_課題_.
A) 後に示す酒肴についての文章と次の三つの記述が合っているかを判断し、それぞれ「はい」か「いいえ」で答えよ。各答えには、決め手となる文章中の語句を一字も変えずに引用して添えること。(i) 工藤さんは錦糸町『井のなか』の店長である。(ii) 筆者が以前勧めたのは、果物とチーズの組み合わせである。(iii) 筆者は試食して意見を述べてほしいという依頼を断った。
B) 後に示す酒肴についての文章のうち、「そのときは、高田馬場『真菜板』での試作の経験をもとに、」から「これは、客冥利に尽きる話で、引き受けた。」までを一字一句違えずに書き写せ。
C) 後に示す酒肴についての文章の続きを、最後の文の後から書き継げ。

_原文抜粋_.
********

“蕎麦屋酒”の著者がプロ顔負けの美味探求

第425回
酒肴の工夫を愉しむ

錦糸町『井のなか』の工藤店長から、
まずは五穀家時代に山廃のスペックに合う酒肴に悩んでいたときの
アドバイスを感謝される。
そのときは、高田馬場『真菜板』での試作の経験をもとに、
果物とゴルゴンゾーラなどのチーズの組み合わせなどどうか、
と回答した。
それがとても当たって、山廃が多いに売り上げを伸ばしたという。

今回は、丁度翌日にグルメ雑誌の取材があり、
そのメニューの試食をして意見をきかせてもらいたいとのこと。
これは、客冥利に尽きる話で、引き受けた。

********

_提示された項目_.
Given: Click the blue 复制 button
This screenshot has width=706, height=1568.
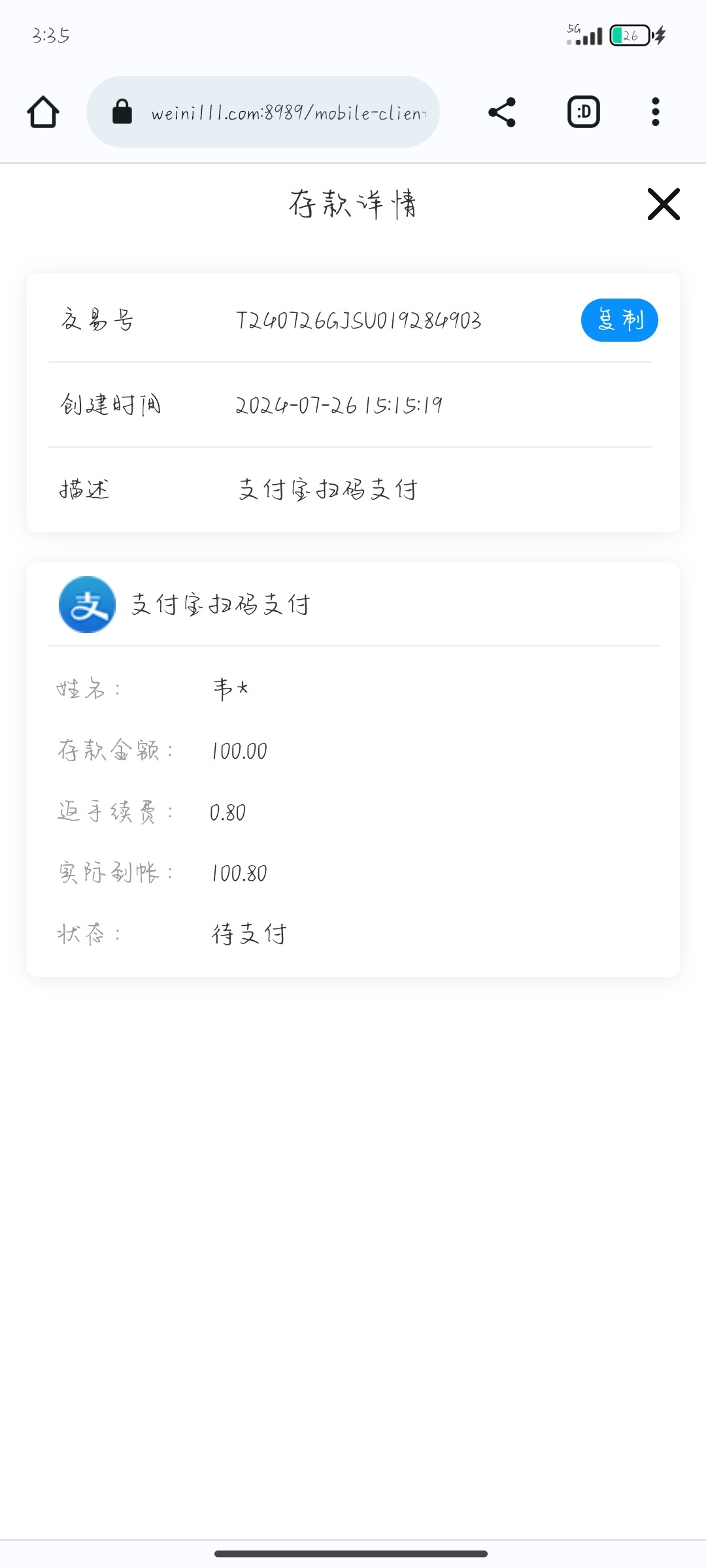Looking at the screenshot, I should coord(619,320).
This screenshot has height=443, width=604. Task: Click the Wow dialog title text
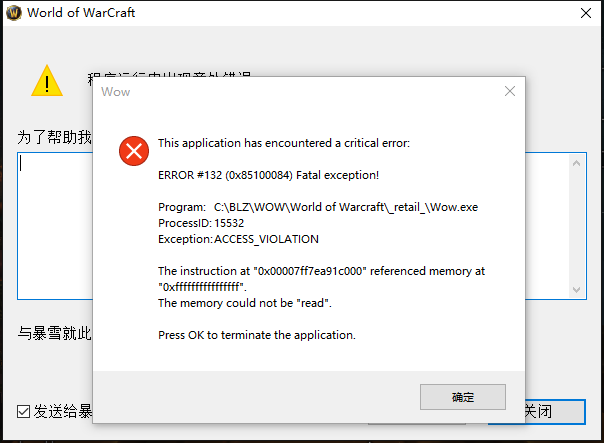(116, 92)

********

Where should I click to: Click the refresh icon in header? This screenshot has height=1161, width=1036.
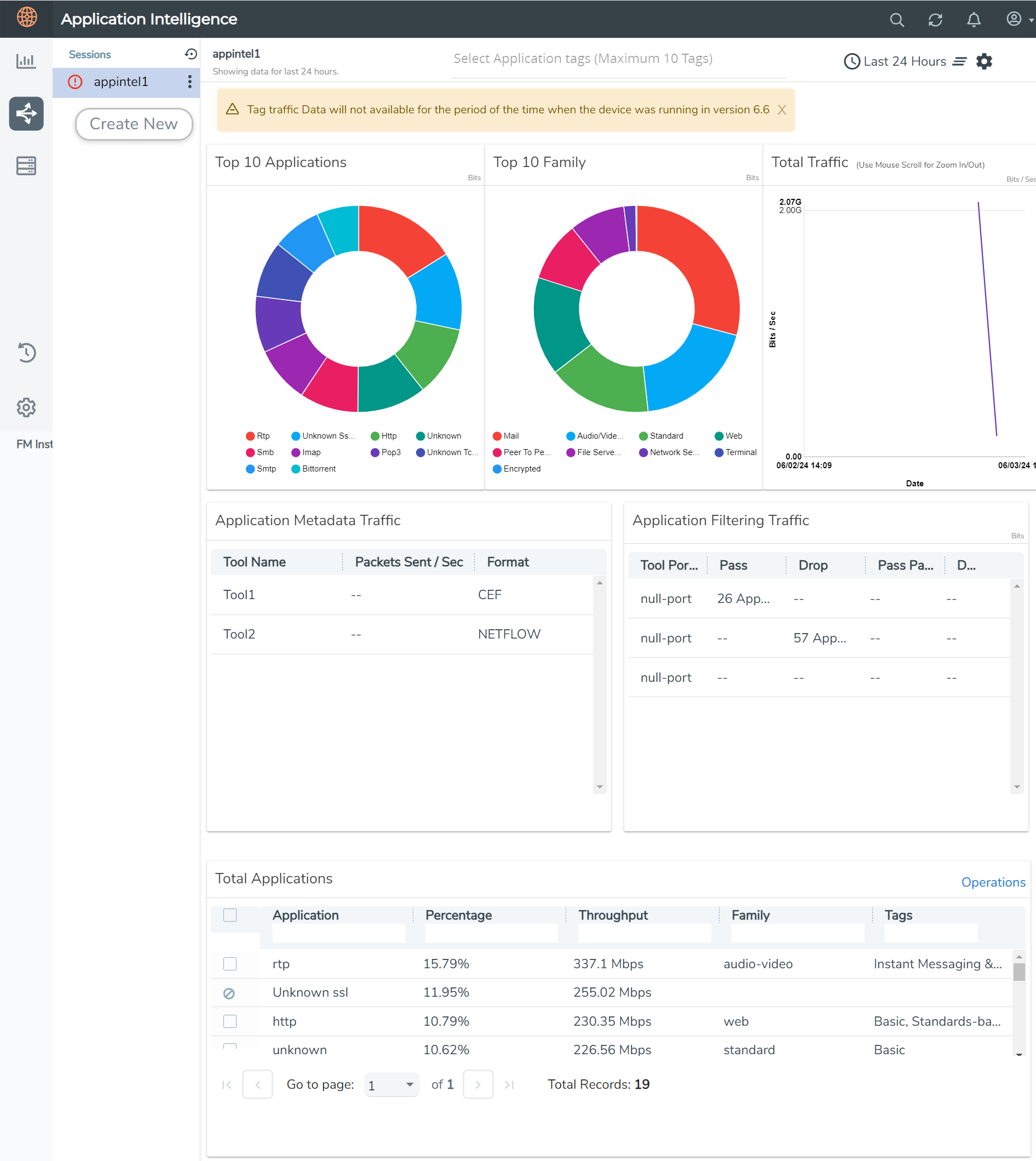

********

_課題別の回答_.
A)
(i) はい。「錦糸町『井のなか』の工藤店長から、」とある。
(ii) はい。「果物とゴルゴンゾーラなどのチーズの組み合わせなどどうか、」とある。
(iii) いいえ。「これは、客冥利に尽きる話で、引き受けた。」とある。

B)
そのときは、高田馬場『真菜板』での試作の経験をもとに、
果物とゴルゴンゾーラなどのチーズの組み合わせなどどうか、
と回答した。
それがとても当たって、山廃が多いに売り上げを伸ばしたという。

今回は、丁度翌日にグルメ雑誌の取材があり、
そのメニューの試食をして意見をきかせてもらいたいとのこと。
これは、客冥利に尽きる話で、引き受けた。

C)
まずは、果物とゴルゴンゾーラというアドバイスから
試行錯誤して完成させたという林檎のタルトに
ゴルゴンゾーラチーズのムースをつけて食べるもの。
軽い酸を感じさせる林檎の風味と
ゴルゴンゾーラムースの重みがいいバランスとなっていて、
確かに山廃によく合う。
開店したてで、
酒肴のコンセプトがしっかりとしている感想を述べる。

次の相談が、さきほどの鶏のレバパテのガーリックトースト添え。
これがワインベースの味付けと、神亀の仙亀ベースのものがあり、
仙亀ベースのものが味がぼけるという。
確かにその通りで、ワインベースのものに比べて、
酸味が不足していて、味の立ち上がりが鈍い。
そこで、酢橘などの柑橘類を加えて、
さらに山椒か胡椒か唐辛子か、スパイスを混ぜればどうか。
あるいは、これらに変えて、
柚子胡椒だけを加えるのでもいいかとアドバイスをする。
柚子胡椒は残念ながらなかったが、
酢橘と山椒の粉をまずはレバパテにかけて試食し、
確認したところ、味の立ち上がりにメリハリがでてきた。
工藤店長にも試食してもらう。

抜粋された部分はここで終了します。